## [Assignment]
Quote exactly, and only, the lines from the one with "12 [tab] (500, 1503)" through the end of the listing.

## [Material supplied]
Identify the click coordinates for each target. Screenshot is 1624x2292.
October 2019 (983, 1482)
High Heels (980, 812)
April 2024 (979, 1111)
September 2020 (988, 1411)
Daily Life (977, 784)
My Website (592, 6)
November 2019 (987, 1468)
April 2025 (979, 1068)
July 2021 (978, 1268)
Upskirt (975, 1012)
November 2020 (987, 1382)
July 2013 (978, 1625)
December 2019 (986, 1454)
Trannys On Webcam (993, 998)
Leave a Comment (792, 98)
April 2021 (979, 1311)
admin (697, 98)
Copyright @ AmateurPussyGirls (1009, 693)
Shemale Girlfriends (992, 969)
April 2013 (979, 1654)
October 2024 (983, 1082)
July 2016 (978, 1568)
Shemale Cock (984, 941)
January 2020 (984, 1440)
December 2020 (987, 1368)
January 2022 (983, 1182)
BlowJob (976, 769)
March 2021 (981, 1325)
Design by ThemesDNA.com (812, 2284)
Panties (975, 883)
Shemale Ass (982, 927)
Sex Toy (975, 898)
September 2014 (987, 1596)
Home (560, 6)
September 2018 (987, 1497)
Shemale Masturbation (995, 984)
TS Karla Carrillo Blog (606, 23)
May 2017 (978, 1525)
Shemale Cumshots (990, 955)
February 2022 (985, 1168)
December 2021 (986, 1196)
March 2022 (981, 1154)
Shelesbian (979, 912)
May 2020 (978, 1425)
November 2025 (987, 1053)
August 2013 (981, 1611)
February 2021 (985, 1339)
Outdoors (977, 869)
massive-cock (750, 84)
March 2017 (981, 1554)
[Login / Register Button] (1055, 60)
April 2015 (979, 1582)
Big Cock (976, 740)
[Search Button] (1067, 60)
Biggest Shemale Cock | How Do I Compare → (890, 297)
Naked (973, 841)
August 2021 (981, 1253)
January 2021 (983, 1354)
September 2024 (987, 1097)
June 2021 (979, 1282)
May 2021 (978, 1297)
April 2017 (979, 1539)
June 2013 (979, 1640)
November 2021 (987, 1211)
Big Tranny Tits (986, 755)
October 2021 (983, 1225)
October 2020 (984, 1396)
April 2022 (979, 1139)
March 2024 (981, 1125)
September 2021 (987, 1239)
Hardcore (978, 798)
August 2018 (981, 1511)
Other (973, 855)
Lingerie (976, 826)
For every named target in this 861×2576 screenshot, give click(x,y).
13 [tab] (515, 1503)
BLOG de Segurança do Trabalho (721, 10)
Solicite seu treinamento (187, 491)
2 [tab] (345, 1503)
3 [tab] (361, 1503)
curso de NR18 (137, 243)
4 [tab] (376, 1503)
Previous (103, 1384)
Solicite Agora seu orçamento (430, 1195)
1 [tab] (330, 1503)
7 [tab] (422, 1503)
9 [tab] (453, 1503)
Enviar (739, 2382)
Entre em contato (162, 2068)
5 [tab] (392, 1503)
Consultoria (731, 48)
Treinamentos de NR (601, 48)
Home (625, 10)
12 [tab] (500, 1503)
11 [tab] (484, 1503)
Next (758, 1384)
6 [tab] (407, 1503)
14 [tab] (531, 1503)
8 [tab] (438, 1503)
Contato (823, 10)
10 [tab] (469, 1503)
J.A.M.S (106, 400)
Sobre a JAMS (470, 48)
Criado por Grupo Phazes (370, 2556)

## [Exercise answer]
12 [tab] (500, 1503)
11 [tab] (484, 1503)
Next (758, 1384)
6 [tab] (407, 1503)
14 [tab] (531, 1503)
8 [tab] (438, 1503)
Contato (823, 10)
10 [tab] (469, 1503)
J.A.M.S (106, 400)
Sobre a JAMS (470, 48)
Criado por Grupo Phazes (370, 2556)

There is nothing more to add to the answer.